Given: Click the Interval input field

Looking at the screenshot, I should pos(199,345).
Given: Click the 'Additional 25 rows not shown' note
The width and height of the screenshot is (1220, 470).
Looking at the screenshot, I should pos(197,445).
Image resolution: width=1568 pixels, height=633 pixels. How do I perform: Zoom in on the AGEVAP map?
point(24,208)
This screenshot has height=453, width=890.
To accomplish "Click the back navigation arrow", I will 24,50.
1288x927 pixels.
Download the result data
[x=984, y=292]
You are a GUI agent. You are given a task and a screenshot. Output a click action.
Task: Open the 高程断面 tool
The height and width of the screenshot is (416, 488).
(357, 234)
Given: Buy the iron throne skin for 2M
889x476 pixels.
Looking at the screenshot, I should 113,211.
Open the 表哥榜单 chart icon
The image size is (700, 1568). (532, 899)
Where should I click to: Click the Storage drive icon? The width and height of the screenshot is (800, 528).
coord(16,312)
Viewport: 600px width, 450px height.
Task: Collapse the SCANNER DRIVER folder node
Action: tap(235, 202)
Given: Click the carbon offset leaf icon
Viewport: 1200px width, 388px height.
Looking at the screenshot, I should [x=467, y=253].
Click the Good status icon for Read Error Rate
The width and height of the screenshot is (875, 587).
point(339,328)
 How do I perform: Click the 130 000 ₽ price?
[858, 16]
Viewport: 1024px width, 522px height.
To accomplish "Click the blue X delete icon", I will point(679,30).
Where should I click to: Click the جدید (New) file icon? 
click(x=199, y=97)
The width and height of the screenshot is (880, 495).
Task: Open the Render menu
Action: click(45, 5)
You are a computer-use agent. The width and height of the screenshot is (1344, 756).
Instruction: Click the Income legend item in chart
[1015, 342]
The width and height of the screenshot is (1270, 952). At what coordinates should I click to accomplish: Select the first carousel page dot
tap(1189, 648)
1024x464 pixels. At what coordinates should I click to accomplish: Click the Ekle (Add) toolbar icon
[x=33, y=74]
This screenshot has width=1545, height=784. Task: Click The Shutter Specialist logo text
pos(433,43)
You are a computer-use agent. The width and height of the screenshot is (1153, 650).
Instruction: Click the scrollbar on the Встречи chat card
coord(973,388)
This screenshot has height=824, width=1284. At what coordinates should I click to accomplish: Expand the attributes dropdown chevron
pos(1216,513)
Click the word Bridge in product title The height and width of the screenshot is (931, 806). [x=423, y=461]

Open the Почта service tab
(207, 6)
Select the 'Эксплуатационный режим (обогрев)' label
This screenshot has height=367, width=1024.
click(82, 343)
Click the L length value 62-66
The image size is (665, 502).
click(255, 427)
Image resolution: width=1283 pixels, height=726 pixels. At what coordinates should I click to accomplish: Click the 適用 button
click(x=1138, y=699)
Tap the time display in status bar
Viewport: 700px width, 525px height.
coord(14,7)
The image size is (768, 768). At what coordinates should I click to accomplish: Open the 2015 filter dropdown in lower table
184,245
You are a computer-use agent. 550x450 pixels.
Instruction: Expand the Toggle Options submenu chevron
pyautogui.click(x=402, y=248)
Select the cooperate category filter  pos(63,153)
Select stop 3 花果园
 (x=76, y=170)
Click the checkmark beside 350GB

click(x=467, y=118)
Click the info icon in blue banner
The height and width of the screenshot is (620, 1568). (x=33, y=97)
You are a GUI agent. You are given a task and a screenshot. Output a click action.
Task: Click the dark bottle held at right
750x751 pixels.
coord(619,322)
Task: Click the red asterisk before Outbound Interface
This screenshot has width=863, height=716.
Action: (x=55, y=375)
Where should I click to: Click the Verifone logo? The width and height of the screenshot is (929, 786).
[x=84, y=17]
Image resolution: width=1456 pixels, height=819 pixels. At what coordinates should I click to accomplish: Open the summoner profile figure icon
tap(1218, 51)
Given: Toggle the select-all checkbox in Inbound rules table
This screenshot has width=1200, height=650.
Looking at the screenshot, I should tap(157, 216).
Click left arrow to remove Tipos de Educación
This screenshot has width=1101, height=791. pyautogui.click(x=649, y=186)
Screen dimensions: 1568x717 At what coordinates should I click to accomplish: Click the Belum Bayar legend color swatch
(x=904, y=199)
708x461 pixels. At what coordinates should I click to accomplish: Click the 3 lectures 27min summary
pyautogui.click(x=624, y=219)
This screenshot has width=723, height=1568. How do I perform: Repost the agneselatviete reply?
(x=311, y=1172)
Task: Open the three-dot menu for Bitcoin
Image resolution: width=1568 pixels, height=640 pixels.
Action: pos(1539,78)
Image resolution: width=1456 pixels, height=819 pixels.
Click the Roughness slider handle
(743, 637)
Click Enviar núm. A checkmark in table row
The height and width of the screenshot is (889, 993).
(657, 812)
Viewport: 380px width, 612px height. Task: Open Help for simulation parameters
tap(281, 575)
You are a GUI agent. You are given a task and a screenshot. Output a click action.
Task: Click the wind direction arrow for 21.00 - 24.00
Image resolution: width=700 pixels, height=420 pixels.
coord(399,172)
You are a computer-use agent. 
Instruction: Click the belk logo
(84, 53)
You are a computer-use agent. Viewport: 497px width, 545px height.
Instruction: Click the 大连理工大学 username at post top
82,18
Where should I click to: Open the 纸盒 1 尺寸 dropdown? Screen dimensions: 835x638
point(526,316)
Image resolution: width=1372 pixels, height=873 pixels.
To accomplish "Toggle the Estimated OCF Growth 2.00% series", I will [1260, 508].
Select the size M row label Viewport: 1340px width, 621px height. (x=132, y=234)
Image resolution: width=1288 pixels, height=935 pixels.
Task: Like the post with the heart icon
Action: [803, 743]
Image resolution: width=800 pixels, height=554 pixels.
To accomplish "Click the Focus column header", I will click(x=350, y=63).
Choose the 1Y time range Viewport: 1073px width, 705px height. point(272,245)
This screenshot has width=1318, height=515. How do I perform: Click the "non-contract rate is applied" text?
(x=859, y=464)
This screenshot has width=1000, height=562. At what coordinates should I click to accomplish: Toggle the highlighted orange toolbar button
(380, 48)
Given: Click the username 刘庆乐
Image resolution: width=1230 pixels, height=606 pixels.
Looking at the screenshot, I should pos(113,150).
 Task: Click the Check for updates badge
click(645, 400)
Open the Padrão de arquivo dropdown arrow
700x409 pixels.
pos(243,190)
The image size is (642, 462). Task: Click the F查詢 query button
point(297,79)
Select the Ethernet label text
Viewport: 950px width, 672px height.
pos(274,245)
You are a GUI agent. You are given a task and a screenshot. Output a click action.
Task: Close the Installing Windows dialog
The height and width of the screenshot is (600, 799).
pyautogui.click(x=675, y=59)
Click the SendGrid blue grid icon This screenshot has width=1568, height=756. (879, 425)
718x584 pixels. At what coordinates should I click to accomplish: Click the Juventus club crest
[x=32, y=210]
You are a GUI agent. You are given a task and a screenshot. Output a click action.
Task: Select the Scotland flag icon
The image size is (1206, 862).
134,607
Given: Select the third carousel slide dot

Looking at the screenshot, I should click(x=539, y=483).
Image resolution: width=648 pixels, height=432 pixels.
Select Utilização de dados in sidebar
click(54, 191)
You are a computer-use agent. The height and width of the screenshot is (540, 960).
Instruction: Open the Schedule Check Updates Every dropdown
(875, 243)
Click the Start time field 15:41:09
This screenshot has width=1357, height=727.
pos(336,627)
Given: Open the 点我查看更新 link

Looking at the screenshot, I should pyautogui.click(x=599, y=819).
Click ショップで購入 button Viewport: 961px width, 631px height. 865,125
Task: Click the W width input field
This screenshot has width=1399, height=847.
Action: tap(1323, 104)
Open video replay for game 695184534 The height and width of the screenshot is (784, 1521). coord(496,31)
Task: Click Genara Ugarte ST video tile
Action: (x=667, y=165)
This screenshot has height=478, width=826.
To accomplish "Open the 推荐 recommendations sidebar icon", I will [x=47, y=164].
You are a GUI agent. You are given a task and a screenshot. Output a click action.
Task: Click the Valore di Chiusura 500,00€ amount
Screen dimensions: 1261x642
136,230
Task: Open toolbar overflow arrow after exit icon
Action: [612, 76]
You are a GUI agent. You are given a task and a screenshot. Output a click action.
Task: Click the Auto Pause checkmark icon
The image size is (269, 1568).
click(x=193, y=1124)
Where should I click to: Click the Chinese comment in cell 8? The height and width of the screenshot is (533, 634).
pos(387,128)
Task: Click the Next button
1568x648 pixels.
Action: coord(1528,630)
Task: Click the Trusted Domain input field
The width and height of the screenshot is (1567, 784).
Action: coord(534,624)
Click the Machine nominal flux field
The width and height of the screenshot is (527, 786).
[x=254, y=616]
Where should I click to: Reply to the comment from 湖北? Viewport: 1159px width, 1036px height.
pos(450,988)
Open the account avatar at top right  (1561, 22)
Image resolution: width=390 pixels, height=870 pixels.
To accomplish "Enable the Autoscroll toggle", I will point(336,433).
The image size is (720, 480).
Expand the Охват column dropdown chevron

- Your instructions
In the records above, find each line with the word "time" and copy it out.

- Written solution
Tap the time display in status bar
Choose the 1Y time range Viewport: 1073px width, 705px height. point(272,245)
Click the Start time field 15:41:09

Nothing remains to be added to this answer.